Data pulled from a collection
begin

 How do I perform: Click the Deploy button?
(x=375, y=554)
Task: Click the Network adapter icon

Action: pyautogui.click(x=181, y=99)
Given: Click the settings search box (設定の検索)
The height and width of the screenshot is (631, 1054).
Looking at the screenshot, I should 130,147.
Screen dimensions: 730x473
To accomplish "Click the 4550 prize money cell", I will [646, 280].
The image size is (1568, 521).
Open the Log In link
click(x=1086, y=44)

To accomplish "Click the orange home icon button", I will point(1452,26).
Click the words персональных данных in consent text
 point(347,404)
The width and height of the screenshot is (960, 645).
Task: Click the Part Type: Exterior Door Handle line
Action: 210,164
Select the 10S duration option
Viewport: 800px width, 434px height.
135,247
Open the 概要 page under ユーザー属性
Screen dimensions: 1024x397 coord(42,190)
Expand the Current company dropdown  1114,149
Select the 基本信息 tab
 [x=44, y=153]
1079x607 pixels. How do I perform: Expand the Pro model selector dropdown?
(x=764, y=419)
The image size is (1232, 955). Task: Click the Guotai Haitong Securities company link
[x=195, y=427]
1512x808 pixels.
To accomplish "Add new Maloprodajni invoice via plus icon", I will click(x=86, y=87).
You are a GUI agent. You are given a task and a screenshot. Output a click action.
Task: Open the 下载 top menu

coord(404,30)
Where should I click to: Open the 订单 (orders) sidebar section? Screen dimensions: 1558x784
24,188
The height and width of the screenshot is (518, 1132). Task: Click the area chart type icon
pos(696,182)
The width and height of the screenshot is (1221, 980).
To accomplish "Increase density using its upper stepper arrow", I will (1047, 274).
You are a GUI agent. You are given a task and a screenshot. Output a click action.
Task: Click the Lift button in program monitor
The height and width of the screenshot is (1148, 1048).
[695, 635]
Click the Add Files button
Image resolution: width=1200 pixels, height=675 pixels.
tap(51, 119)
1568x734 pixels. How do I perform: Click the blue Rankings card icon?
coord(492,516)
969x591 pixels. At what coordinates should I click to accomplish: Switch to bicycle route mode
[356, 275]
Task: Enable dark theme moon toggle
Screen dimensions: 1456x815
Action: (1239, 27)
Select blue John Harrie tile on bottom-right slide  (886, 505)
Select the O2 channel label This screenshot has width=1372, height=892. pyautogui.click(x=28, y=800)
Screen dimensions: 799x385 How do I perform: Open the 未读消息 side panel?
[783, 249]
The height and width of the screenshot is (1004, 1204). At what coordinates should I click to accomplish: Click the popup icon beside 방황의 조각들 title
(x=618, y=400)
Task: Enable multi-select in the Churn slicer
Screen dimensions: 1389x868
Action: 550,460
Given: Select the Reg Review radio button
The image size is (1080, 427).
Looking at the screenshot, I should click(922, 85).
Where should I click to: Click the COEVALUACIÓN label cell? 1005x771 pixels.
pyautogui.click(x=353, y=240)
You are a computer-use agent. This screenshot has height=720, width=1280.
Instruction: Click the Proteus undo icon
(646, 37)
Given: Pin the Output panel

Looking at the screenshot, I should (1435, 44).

end

Extract each line of the records that contains the word "panel".

Screen dimensions: 799x385 How do I perform: Open the 未读消息 side panel?
Given: Pin the Output panel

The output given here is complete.